Tom stared at him in shock. He hadn't known any of this.

"But what you need to know," Owen said. "What I should have been telling you for years - is that you're better than me. I suspected you were from the beginning. That's why I pushed you so hard. And now, when I see what you've survived, the things that happened on Voyager, even Caldik Prime. Lesser things have ruined some very good officers. And you're good, Tom. Better than good. The things I've heard from Katie, from Commander Khau. You can do this. You can get back out there. I know it."

But what if I don't want to go back? he desperately wanted to ask. But it felt like his father was giving him a gift, with what he had told him. He couldn't just throw it back in his face. As he opened his mouth to say… something, Tom heard his daughter calling.

"Grandpa!" Miral ran up the bench and threw herself at Owen with her typical enthusiasm.

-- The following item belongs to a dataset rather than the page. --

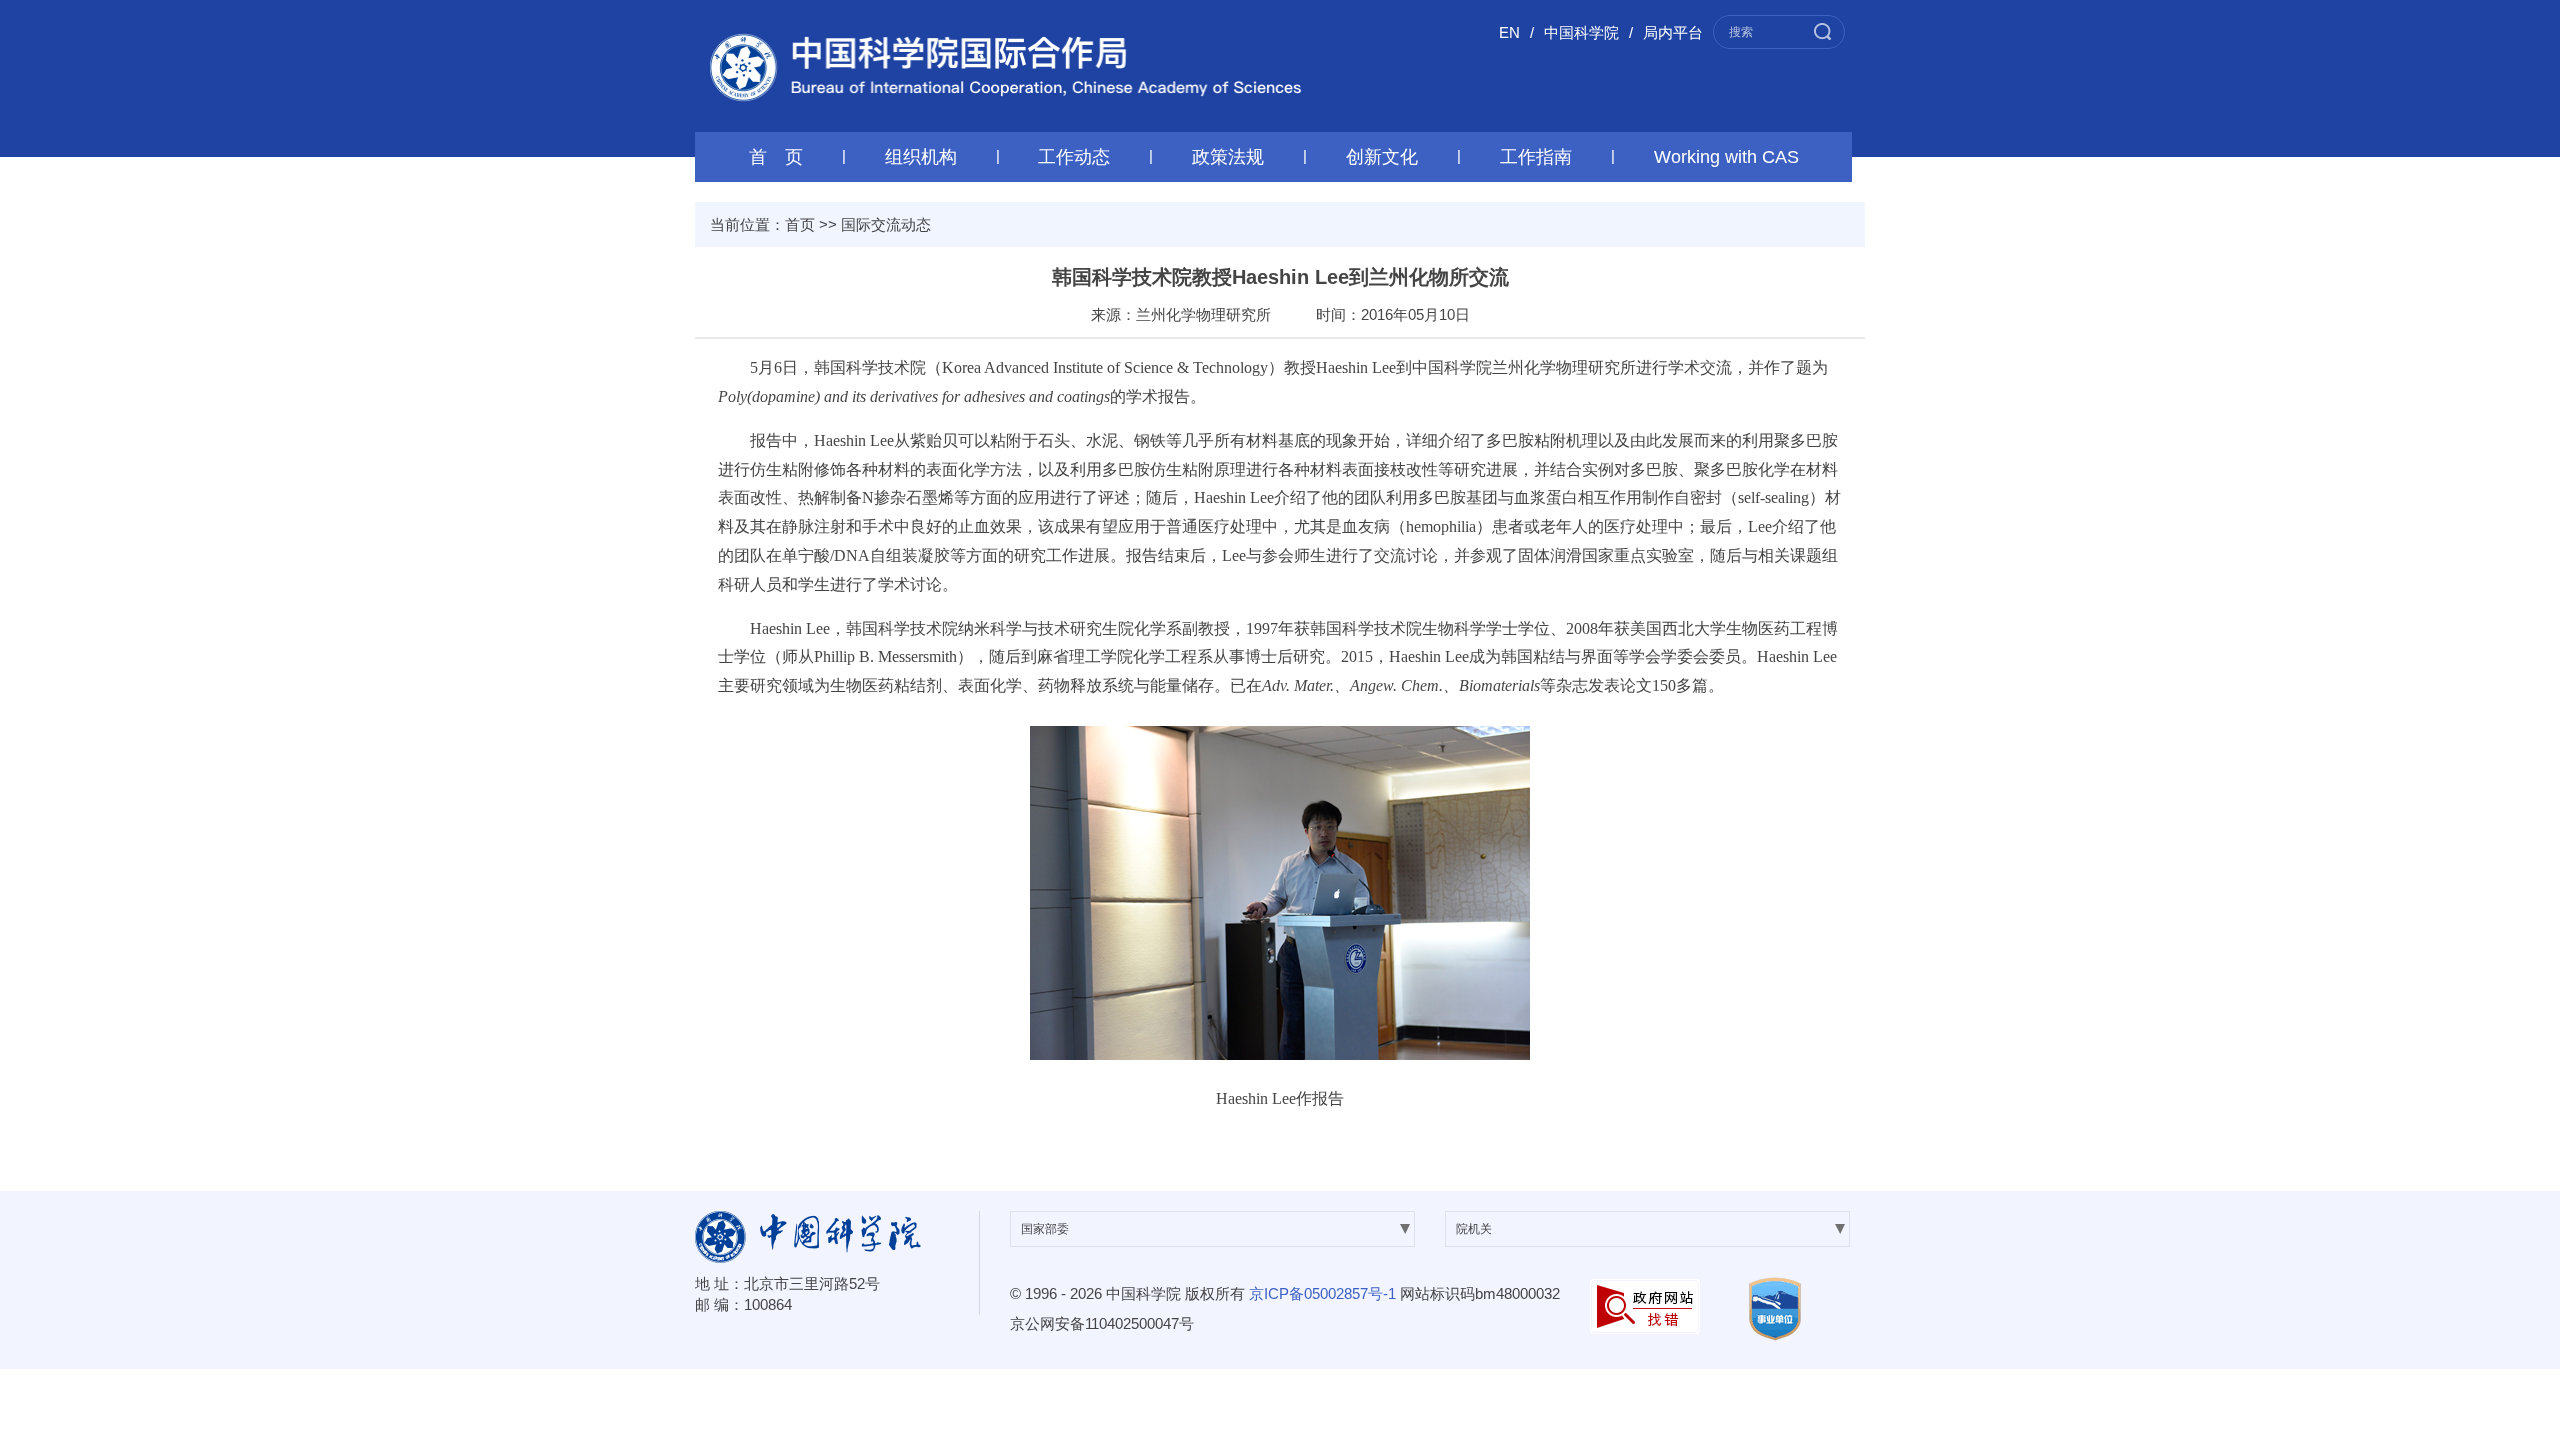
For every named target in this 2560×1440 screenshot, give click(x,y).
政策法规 (1228, 157)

"Hello, Granddaughter!" Owen said, smiling at the little girl. "Did you ride around the whole pond? I'm very impressed!"

"Don't be that impressed," B'Elanna said as she came up to the bench, carrying the tricycle. "I've been carrying her and the trike for the last ten minutes."

Tom stood and reached his uninjured arm towards his wife. "I can get that for you."

B'Elanna looked like she was about to scold him for not taking care of himself again, when her expression softened and she handed him the tricycle. "Thanks."

Tom listened as Owen told B'Elanna of their plans to come for dinner before leaving Mars, and his wife swearing she'd be on her best behavior for the occasion. He felt a small tug on his pant leg.

"Here, Daddy," Miral said, thrusting a slightly crushed flower at him. "I got this to make you happy."

Tom knelt down to his daughter's level, and took the flower with a gentle smile. "Thanks, Kitten. It's a good start."